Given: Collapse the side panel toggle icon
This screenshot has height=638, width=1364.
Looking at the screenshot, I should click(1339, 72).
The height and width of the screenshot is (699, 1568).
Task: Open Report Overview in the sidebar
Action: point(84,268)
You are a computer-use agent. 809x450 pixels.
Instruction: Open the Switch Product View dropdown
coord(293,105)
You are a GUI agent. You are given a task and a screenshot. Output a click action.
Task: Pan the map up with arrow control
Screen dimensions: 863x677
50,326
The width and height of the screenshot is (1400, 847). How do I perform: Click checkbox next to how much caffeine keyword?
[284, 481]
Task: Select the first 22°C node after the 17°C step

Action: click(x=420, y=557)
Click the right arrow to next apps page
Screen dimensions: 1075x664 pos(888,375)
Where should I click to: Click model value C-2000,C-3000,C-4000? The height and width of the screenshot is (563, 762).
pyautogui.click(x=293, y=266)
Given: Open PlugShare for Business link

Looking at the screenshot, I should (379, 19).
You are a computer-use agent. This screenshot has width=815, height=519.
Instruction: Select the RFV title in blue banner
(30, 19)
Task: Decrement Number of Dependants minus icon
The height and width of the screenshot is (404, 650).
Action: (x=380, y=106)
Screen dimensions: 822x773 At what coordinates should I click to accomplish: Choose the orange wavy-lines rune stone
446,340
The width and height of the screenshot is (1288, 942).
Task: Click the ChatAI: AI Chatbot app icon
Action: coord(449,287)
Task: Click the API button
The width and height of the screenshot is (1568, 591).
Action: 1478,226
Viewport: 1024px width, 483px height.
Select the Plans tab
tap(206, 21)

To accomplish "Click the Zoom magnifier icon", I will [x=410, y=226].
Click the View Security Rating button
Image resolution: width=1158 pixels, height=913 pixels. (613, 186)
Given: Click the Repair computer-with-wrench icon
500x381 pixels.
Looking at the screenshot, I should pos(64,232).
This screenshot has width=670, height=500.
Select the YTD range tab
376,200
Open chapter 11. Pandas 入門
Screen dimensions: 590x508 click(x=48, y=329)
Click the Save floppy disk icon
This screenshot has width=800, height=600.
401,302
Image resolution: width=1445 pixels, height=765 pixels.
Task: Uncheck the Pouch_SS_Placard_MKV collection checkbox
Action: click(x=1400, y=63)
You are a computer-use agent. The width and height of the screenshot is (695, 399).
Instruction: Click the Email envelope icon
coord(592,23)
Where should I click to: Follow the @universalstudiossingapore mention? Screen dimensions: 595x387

• Task directions
When the line with "Where should I click to: Click" is reached in the data above, begin copying, and stop after the line with "You are a computer-use agent. This"; copy each line exactly, both ends included.

• Output of the exercise
Where should I click to: Click model value C-2000,C-3000,C-4000? The height and width of the screenshot is (563, 762).
pyautogui.click(x=293, y=266)
Given: Open PlugShare for Business link

Looking at the screenshot, I should (379, 19).
You are a computer-use agent. This screenshot has width=815, height=519.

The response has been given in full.